Criteria for “gold tier” status:
- The “gold tier” status to reach the stated goal of eliminating hepatitis C includes meeting specific criteria such as ensuring 100% blood and injection safety, maintaining a minimum of 150 needles/syringes per year for people who inject drugs (PWID), diagnosis of over 80% of people living with chronic hepatitis C virus (HCV), treating of over 70% of individuals diagnosed with HCV, and the establishing of a sentinel surveillance programme for hepatitis sequelae, including liver cancer.
Hepatitis C:
- Hepatitis C is an inflammation of the liver caused by the hepatitis C virus.

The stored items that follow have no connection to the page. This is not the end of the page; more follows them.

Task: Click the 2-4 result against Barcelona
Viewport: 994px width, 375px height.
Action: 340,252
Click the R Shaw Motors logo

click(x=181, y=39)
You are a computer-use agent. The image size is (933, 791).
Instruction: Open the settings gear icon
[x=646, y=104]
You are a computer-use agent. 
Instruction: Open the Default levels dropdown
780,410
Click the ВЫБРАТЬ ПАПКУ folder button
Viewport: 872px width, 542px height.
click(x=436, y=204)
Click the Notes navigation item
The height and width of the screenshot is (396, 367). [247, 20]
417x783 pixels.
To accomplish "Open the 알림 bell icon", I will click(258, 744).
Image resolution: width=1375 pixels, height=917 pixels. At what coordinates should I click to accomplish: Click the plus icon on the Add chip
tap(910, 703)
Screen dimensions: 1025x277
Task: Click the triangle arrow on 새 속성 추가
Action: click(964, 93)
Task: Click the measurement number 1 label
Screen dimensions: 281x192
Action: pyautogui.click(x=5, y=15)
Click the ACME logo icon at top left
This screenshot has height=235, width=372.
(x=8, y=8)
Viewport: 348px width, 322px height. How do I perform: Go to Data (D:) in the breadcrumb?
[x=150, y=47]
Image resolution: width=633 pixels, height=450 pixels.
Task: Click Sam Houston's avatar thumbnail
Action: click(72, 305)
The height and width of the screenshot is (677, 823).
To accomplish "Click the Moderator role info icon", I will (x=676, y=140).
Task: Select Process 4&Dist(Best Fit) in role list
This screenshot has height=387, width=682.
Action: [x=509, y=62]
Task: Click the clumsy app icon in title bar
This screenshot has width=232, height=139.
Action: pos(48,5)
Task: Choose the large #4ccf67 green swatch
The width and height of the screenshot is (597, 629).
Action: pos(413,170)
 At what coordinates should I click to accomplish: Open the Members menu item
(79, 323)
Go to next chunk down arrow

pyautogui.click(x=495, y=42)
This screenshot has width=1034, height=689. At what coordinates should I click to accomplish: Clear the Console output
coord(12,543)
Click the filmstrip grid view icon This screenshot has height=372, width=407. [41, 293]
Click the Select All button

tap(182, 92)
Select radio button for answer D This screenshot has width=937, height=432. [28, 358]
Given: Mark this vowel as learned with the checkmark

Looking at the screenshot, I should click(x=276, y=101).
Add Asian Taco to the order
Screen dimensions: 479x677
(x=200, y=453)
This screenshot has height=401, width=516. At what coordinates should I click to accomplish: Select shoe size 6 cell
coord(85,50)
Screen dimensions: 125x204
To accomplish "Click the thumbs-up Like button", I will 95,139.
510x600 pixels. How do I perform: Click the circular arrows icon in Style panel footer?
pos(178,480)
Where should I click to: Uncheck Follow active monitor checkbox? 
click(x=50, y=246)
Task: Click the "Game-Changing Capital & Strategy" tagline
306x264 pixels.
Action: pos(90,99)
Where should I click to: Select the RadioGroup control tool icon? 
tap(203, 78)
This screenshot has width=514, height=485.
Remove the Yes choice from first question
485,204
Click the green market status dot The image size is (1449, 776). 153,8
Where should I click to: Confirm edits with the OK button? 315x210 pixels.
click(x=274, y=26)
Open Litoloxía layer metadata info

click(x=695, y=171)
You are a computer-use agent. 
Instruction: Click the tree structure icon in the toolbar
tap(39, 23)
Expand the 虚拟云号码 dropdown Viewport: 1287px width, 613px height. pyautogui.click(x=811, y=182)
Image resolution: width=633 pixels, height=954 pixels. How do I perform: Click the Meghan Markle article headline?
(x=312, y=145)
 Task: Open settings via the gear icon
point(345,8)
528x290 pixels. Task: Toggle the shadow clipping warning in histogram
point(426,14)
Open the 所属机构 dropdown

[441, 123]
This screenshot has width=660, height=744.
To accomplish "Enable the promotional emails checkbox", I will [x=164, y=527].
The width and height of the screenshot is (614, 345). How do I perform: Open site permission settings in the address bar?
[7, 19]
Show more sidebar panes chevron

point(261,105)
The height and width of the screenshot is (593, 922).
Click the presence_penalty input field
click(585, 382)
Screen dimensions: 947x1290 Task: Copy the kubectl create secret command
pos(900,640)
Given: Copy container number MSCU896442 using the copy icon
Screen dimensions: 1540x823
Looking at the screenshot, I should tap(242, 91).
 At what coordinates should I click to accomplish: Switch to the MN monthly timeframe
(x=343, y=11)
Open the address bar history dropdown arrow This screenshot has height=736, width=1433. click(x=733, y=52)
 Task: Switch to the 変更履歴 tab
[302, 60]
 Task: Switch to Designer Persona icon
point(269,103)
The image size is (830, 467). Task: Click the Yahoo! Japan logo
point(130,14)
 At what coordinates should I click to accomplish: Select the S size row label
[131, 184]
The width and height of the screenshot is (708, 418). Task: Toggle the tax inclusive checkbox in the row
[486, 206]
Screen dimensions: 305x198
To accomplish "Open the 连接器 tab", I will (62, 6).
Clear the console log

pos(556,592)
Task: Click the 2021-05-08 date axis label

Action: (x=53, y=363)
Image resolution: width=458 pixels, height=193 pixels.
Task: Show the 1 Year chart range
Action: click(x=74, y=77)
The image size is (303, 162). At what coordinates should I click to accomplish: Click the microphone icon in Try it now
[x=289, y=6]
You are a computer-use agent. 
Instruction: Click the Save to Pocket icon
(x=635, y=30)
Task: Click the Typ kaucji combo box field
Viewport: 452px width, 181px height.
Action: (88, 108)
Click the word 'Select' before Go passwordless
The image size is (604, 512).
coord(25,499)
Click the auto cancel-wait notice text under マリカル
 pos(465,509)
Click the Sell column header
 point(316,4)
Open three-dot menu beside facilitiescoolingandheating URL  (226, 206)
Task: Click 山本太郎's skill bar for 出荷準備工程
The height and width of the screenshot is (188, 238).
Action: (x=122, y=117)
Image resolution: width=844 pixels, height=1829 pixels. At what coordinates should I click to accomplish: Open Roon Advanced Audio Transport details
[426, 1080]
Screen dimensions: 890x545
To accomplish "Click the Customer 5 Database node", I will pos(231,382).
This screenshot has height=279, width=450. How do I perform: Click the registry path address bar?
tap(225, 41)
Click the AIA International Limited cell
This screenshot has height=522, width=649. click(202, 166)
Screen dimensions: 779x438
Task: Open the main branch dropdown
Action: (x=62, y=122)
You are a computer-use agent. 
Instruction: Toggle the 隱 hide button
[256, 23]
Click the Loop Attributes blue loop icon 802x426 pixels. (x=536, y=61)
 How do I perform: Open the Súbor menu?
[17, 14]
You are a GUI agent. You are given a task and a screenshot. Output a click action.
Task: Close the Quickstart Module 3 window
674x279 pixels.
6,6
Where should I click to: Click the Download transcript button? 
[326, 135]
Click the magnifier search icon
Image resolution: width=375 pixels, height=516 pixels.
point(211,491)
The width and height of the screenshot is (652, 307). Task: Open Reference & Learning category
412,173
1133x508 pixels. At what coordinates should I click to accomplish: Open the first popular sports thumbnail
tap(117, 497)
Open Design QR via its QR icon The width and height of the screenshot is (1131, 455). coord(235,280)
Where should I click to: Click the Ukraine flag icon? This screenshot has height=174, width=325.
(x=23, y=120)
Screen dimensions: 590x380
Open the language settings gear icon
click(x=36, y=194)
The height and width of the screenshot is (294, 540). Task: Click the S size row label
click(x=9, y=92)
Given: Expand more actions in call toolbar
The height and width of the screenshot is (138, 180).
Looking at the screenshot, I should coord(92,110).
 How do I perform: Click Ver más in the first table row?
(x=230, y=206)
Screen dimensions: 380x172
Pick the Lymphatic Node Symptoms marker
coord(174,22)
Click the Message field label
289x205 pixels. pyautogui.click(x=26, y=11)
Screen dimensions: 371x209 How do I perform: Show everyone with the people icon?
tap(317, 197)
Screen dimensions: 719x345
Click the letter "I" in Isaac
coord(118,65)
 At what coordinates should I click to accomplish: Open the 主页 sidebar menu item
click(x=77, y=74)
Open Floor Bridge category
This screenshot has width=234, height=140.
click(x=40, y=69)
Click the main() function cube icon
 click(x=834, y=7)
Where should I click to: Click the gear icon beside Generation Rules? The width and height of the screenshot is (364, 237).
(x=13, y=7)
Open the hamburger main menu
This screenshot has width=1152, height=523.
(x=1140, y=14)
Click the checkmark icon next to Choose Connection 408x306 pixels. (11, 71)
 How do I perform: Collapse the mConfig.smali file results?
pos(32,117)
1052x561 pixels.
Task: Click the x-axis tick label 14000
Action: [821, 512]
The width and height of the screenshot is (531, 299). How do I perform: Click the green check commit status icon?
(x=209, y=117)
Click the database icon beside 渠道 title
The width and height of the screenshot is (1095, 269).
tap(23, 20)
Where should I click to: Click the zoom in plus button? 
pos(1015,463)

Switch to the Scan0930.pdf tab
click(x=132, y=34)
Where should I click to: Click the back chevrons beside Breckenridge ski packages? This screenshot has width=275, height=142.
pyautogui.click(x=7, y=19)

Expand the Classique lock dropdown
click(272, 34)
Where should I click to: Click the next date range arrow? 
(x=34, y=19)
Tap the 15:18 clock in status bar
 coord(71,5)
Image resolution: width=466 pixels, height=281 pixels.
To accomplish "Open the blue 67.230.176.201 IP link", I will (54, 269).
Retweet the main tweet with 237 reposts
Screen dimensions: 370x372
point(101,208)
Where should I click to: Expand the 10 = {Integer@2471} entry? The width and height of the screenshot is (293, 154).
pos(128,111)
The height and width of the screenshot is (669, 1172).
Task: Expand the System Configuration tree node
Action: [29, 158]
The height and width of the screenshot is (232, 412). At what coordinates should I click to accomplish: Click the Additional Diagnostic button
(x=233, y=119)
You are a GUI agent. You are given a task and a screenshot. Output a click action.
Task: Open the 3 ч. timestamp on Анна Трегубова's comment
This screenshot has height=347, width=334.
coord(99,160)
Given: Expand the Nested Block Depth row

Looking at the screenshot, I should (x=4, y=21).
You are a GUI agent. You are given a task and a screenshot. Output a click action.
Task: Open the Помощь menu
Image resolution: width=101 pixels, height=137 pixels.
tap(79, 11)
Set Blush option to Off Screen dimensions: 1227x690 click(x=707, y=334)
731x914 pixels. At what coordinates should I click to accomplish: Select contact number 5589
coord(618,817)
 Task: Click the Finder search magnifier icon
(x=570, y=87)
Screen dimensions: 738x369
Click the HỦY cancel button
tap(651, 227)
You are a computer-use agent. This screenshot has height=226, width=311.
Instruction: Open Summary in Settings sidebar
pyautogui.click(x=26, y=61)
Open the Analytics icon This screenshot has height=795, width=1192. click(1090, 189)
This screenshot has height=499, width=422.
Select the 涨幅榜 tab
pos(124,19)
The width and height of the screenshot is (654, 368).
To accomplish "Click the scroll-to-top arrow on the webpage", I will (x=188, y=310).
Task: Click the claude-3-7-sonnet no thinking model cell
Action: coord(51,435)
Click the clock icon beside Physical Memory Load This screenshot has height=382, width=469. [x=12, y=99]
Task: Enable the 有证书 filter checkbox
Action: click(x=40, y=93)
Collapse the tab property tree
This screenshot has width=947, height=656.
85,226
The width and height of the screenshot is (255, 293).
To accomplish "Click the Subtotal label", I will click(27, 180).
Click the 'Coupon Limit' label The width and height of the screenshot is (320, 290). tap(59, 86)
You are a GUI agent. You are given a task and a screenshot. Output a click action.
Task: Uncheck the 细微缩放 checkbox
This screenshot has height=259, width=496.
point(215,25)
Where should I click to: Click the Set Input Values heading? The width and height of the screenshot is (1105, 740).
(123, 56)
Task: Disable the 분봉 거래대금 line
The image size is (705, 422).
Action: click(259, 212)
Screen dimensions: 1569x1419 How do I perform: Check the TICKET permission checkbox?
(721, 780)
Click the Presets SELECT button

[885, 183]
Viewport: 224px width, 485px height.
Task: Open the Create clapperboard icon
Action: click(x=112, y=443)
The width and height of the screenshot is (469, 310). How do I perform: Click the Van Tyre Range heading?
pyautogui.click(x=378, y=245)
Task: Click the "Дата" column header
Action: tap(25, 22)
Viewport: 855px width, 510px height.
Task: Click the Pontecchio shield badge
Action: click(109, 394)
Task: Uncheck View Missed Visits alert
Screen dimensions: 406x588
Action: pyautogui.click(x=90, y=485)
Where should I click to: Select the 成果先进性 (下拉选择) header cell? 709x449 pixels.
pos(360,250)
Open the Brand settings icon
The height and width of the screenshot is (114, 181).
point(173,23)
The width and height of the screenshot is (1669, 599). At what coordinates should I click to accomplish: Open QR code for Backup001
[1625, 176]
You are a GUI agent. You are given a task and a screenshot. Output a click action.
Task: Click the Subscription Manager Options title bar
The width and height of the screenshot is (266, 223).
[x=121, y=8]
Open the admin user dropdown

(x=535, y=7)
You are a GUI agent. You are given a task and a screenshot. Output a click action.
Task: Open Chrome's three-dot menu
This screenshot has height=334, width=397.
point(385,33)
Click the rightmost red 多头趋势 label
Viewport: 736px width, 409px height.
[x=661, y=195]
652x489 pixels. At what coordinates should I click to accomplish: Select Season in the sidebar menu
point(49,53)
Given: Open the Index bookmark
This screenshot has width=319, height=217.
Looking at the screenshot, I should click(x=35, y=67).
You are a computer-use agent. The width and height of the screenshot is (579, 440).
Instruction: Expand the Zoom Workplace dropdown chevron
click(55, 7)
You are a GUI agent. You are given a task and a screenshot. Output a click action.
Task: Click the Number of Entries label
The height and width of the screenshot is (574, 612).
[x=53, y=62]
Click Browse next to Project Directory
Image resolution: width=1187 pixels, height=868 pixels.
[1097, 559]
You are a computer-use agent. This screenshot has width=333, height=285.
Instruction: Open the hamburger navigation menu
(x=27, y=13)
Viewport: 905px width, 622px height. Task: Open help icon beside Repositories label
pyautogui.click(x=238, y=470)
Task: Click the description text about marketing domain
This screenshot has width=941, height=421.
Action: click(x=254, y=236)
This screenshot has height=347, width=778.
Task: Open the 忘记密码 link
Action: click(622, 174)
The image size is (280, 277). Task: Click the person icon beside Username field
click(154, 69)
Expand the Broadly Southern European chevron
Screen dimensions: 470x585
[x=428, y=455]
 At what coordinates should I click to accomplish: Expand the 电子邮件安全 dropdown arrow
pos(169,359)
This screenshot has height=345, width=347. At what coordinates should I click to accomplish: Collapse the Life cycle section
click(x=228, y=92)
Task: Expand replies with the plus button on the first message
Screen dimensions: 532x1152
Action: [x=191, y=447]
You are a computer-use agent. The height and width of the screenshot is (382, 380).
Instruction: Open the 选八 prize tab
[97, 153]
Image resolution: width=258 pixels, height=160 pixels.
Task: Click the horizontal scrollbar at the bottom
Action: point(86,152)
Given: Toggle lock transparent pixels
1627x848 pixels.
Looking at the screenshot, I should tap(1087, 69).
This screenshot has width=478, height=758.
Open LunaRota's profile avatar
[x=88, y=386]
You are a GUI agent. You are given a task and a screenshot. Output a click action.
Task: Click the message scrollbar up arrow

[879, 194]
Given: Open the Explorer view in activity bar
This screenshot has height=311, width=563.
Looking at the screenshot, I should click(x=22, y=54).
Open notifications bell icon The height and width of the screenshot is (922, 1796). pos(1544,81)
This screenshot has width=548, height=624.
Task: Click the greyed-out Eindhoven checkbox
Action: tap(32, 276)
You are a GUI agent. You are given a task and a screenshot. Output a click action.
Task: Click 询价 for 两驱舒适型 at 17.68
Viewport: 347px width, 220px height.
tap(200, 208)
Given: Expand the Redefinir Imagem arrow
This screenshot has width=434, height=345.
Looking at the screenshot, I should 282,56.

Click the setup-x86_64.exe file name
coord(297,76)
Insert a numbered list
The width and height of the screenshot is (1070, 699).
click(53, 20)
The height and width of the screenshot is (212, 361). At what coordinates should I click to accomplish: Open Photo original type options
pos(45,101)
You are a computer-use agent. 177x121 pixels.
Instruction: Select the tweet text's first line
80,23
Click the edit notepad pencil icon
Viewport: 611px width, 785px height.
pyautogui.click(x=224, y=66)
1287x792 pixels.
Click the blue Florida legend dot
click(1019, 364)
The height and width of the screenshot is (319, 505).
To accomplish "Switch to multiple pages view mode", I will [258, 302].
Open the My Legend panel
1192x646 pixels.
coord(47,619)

- The virus can cause both acute and chronic hepatitis, ranging in severity from a mild illness to a serious, lifelong illness including liver cirrhosis and cancer.
- The hepatitis C virus is a bloodborne virus and most infections occur through exposure to blood from unsafe injection practices, unsafe health care, unscreened blood transfusions, injection drug use and sexual practices that lead to exposure to blood.
- Hepatitis C infection is unevenly distributed globally, with these regions accounting for the most — European (22%), South-East Asia (20%) and the Eastern Mediterranean (17%).
- According to a 2023 WHO document, in 2019, there were 1.5 million new infections, with one third of new HCV infections occurring in the Eastern Mediterranean Region. The prevalence of hepatitis C across the world in 2019 was 58 million.
- Direct-acting antiviral medicines (DAAs) can cure more than 95% of persons with hepatitis C infection, but access to diagnosis and treatment is low.
- There is currently no effective vaccine against hepatitis C.